8. Valor do processo
De harmonia com o disposto no art. 315.º, n.º 2, do CPC e 97.º-A, n.º 1, alínea a), do CPPT e 3.º, n.º 2, do Regulamento de Custas nos Processos de Arbitragem Tributária fixa-se ao processo o valor de € 199.910,67.
9. Custas
Nos termos do art. 22.º, n.º 4, do RJAT, fixa-se o montante das custas em € 3.672,00, nos termos da Tabela I anexa ao Regulamento de Custas nos Processos de Arbitragem Tributária, a cargo da Autoridade Tributária e Aduaneira.
Lisboa, 15 de Dezembro de 2014
Os Árbitros
(Jorge Manuel Lopes de Sousa)
(Nuno Maldonado Sousa)
(Armindo Fernandes Costa)
[1] Proporciona produtos ou serviços gratuitos ou com desconto a título de atribuição de … ou pontos, aquando da venda de um serviço.

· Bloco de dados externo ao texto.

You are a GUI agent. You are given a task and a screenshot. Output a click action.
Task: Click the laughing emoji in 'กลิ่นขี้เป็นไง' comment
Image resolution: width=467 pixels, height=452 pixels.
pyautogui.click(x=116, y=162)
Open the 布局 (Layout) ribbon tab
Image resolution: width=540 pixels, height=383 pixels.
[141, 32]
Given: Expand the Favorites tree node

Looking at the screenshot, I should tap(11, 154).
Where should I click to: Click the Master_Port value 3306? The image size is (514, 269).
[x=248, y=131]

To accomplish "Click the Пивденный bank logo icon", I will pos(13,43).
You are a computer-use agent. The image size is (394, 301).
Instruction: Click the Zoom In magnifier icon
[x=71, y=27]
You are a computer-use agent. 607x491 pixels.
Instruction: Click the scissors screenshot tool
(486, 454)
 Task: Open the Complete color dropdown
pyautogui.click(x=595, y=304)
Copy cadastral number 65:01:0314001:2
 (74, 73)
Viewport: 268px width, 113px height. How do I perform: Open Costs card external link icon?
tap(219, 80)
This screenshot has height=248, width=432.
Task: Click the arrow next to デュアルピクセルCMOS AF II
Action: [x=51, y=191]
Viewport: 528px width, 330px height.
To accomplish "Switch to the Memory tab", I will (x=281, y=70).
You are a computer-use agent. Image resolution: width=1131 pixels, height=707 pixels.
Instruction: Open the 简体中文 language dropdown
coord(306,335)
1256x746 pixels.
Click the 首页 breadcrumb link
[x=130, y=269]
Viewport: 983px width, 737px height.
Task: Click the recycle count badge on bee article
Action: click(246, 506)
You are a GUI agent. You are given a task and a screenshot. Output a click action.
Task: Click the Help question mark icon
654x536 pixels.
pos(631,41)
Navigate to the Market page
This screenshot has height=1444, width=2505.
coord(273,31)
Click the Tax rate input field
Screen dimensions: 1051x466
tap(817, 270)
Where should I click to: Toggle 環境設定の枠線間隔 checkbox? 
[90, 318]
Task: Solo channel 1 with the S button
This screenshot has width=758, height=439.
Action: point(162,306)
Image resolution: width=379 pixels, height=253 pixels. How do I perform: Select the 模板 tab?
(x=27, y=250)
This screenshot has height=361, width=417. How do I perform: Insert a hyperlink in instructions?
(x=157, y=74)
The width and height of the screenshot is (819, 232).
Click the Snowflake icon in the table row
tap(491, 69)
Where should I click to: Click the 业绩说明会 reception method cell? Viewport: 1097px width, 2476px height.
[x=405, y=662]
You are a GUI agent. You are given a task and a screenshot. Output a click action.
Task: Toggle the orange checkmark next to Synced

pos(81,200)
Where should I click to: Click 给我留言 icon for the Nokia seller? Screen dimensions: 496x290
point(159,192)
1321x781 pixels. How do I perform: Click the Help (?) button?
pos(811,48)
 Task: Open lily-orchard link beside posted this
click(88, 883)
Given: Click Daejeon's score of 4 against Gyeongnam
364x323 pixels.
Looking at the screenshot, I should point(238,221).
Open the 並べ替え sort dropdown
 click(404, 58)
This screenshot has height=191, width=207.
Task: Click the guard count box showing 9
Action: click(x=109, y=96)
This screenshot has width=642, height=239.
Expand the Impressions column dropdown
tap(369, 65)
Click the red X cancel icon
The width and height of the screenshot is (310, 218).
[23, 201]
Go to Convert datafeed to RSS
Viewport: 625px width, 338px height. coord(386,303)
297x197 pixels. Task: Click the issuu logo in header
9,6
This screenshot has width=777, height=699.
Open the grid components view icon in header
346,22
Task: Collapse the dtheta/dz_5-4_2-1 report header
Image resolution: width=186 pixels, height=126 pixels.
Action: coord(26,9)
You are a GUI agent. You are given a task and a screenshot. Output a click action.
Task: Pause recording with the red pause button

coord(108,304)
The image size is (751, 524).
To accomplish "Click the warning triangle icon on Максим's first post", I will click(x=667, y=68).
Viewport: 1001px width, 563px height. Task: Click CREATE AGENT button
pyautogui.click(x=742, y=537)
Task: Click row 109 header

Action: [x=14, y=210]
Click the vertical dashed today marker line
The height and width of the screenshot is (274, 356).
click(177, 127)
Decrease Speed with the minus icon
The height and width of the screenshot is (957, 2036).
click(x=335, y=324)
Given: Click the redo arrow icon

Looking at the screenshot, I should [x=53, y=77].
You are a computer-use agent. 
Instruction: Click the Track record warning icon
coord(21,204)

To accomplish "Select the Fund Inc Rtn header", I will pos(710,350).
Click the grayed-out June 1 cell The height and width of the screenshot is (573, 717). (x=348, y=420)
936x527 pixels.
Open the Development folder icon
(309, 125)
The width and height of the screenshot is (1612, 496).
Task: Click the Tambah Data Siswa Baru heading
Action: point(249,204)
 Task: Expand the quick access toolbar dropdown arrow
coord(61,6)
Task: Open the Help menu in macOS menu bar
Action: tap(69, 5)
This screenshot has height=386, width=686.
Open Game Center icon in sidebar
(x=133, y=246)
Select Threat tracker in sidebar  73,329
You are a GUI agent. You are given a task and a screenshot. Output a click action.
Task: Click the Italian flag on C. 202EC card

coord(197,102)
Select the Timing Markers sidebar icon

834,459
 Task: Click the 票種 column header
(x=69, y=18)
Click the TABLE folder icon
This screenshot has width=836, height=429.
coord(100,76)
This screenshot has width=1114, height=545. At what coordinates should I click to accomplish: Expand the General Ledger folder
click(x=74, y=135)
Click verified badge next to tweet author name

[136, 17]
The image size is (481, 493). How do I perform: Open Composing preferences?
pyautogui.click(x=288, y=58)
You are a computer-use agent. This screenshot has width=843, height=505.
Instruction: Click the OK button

[2] Acórdão do STA de 8-7-1992, processo n.º 14364, publicado em Apêndice ao Diário da República de 30-6-95, página 2208, que adopta jurisprudência pacífica, como pode ver-se pelos seguintes acórdãos: de 9-5-1990, processo n.º 10497, publicado em Apêndice ao Diário da República de 31-3-93, página 419; de 20-10-1993, processo n.º 13355, publicado em Apêndice ao Diário da República de 31-10-95, página 259; de 9-12-1993, processo n.º 15778, publicado em Ciência e Técnica Fiscal, n.º 375, página 210; de 26-4-1995, processo n.º 18218, publicado em Apêndice ao Diário da República de 14-8-97, página 1116; de 2-3-1994, processo n.º 14535, publicado em Apêndice ao Diário da República de 28-11-96, página 709.